#### Complete the following:
1 > Name every platform, university, or organization that the freshman-year essay mentions by name.
2 > Return the passage of the freshman-year essay from "My social demeanor" to "complete wreck sometimes.", copied word for word.
3 > Write the next part of the freshman-year essay, starting after its final sentence.

“Top 10 freshman year canon events,” the woman on my TikTok For You page presents. The glow of my phone lights up the dark of my dorm room. In the top right corner, the time reads 12:45 a.m., I should really be asleep. I never used to go to sleep this late. I have class in the morning. The woman on my screen starts listing all sorts of crazy things that might happen to you in your freshman year of college.
I don’t know what’s scarier: the events themselves, or the fact that many of the events have already happened to me.
I have always been an extroverted individual. I enjoy talking to others and meeting new people. Because of this, I was able to meet and form a friend group of equally social people in high school. Despite being social, I was intensely studious. I didn’t go to parties often, and I never skipped class. Despite being extroverted, I stayed in my lane. I wasn’t impulsive or reckless.
Since getting to college, however, it seems I’ve made a full 180.
My social demeanor means I not only talk to new people, but I also go out with them, often. My extroverted nature means I sometimes do silly things in public without thinking of the consequences. I’m having lots of fun, but I’m also mixing chaos into my life that I’m not used to. I can’t help but feel like a complete wreck sometimes.
From talking to my friends both at Mizzou and at other schools, this seems to be a universal experience. There are psychological reasons for this elevated partying behavior. The National Library of Medicine identifies social camaraderie as a leading cause for this behavior.

#### Data supplied:
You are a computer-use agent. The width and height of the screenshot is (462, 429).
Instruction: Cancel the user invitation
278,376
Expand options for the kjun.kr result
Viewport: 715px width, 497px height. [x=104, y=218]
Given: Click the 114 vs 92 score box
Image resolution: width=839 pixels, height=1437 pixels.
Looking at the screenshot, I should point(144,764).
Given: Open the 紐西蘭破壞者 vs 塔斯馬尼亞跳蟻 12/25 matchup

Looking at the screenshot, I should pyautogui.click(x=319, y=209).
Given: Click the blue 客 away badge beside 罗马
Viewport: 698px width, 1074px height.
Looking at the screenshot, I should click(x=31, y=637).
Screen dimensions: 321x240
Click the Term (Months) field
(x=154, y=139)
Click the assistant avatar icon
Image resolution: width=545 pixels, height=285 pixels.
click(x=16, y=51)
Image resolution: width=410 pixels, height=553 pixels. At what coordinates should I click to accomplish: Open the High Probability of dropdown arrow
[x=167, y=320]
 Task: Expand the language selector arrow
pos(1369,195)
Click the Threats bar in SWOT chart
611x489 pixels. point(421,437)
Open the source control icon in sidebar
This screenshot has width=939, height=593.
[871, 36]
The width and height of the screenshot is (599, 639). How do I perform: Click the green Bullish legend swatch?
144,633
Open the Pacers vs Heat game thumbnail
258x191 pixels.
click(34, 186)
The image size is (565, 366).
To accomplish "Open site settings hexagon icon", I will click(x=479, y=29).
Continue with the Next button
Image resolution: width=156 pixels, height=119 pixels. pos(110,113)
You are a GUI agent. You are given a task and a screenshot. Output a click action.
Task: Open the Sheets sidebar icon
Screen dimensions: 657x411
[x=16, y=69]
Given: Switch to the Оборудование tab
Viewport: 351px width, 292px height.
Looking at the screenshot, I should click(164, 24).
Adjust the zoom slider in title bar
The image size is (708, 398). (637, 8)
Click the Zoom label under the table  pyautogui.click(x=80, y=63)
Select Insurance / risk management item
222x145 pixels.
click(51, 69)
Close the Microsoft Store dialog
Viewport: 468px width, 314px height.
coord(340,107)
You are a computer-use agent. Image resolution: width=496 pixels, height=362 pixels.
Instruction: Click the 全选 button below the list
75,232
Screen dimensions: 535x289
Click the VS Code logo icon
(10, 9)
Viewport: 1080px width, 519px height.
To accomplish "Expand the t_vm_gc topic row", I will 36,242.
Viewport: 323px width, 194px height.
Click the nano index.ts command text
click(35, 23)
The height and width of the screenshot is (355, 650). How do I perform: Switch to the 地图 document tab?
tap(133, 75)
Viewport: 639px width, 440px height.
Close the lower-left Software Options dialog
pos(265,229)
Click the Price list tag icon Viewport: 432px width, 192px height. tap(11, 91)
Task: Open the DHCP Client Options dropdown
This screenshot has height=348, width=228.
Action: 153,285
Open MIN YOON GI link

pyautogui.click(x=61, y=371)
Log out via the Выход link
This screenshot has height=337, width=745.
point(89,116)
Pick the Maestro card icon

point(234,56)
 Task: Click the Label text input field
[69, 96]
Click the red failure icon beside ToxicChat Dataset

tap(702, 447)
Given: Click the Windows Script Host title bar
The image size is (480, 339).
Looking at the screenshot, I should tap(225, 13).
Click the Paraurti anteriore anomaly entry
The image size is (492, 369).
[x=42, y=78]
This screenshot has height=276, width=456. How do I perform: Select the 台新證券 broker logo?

#### Your responses:
1 > TikTok, Mizzou, National Library of Medicine

2 >
My social demeanor means I not only talk to new people, but I also go out with them, often. My extroverted nature means I sometimes do silly things in public without thinking of the consequences. I’m having lots of fun, but I’m also mixing chaos into my life that I’m not used to. I can’t help but feel like a complete wreck sometimes.

3 >
Considering my knowledge of myself — that I’m an extrovert — this checks out. But what coping mechanisms exist to deal with the unshakable feeling of failure? Personally, I’ve adopted a mantra I tell myself whenever I feel a little too “freshman,” and it goes like this: “I’m allowed.” I repeat it to myself. “I’m allowed.” It reminds me that I’m allowed to make mistakes, to be crazy, to go out, to make silly decisions, to mess up. I am allowed. This mantra has been freeing for me. It’s harnessed self-deprecation into forgiveness.
“I’m allowed” certainly doesn’t excuse dangerous, unkind or otherwise negative actions. It doesn’t excuse anything, really. But it does ground me when I do something a little out there, something that senior year Ruby wouldn’t have done. It reminds me that growing means messing up and making mistakes. It reminds me that I’m allowed.